Ao justificar o debate, Reimont destacou que a redução do quadro, somada ao crescimento da demanda, tem provocado filas e dificuldades no acesso aos serviços.
O parlamentar chamou atenção, sobretudo, para os impactos sobre idosos, pessoas com deficiência, cidadãos em situação de vulnerabilidade e famílias de baixa renda.
Após concurso, INSS recebeu aval para nomear excedentes
O assunto está diretamente relacionado aos concursos públicos, considerando que o instituto tenta ampliar seu efetivo em diferentes frentes.
Uma delas envolve os analistas do seguro social aprovados no Concurso Nacional Unificado (CNU) de 2025.
O INSS solicitou autorização para nomear mais 675 aprovados, além das 300 vagas originalmente autorizadas para a carreira.
O quantitativo adicional é resultado de dois pedidos:
- ampliação de 75 vagas, correspondente a 25% das 300 oportunidades iniciais; e
- provimento suplementar de 600 vagas para analista do seguro social.
No caso das 600 nomeações suplementares solicitadas, a maior parcela seria destinada às especialidades de Serviço Social, com 300 vagas, e Fisioterapia, com 150. Também há previsão para Psicologia, Terapia Ocupacional, engenharias, Tecnologia da Informação, Contabilidade, Administração, Direito e Estatística.
Em julho, no entanto, o MGI autorizou o provimento de apenas 160 excedentes aprovados do concurso INSS para o cargo de analista do seguro social.
Novo concurso INSS também aguarda autorização
Paralelamente às nomeações de aprovados, o Instituto Nacional do Seguro Social tenta viabilizar um novo concurso público para técnico e analista do seguro social.
O processo que tramita internamente prevê 8.500 vagas, distribuídas da seguinte forma:
- técnico do seguro social: 7 mil vagas, para nível médio; e
- analista do seguro social: 1.500 vagas, para nível superior.

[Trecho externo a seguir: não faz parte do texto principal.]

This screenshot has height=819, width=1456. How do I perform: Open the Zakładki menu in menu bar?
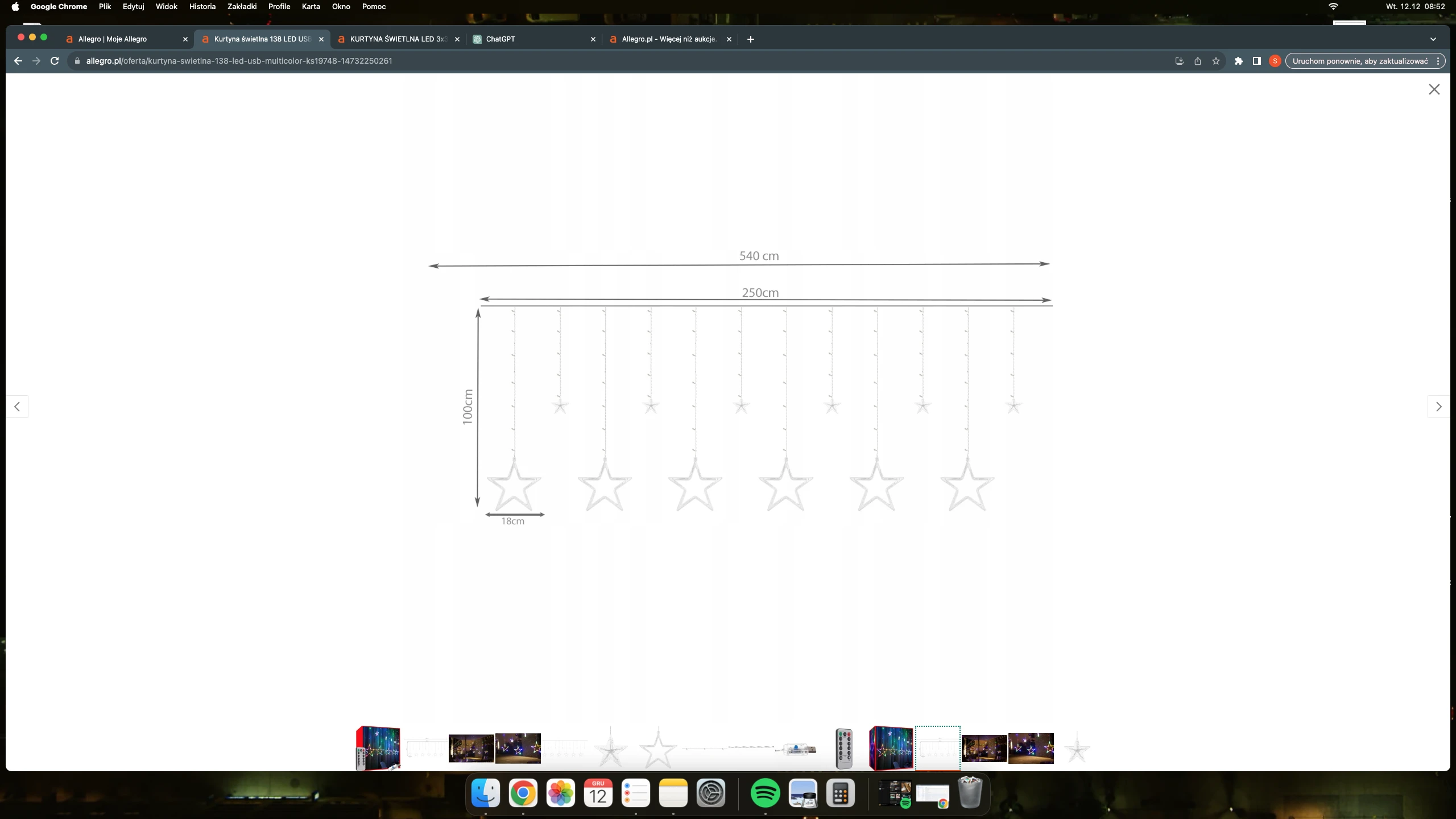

Conforme já apurado pelo Qconcursos Folha Dirigida, a solicitação avançou internamente e chegou ao gabinete do ministro da Previdência Social, Wolney Queiroz, depois de passar pela Secretaria-Executiva e por setores do Ministério da Gestão e da Inovação em Serviços Públicos (MGI).
Apesar da movimentação, a autorização ainda não foi concedida. A expectativa é de que novos avais do Governo Federal sejam retomados após o período eleitoral.
Há ainda uma outra demanda apresentada pelo INSS em 2026. Em maio, a autarquia encaminhou um pedido para criação e provimento de 10 mil vagas, sendo 8.501 para técnico e 1.499 para analista do seguro social.
O próprio ministro da Previdência já reconheceu, porém, que uma seleção dessa dimensão é mais difícil no curto prazo. Wolney Queiroz chegou a afirmar que o cenário ideal seria uma recomposição de até 10 mil servidores, mas apontou uma tendência de reposição gradual do quadro.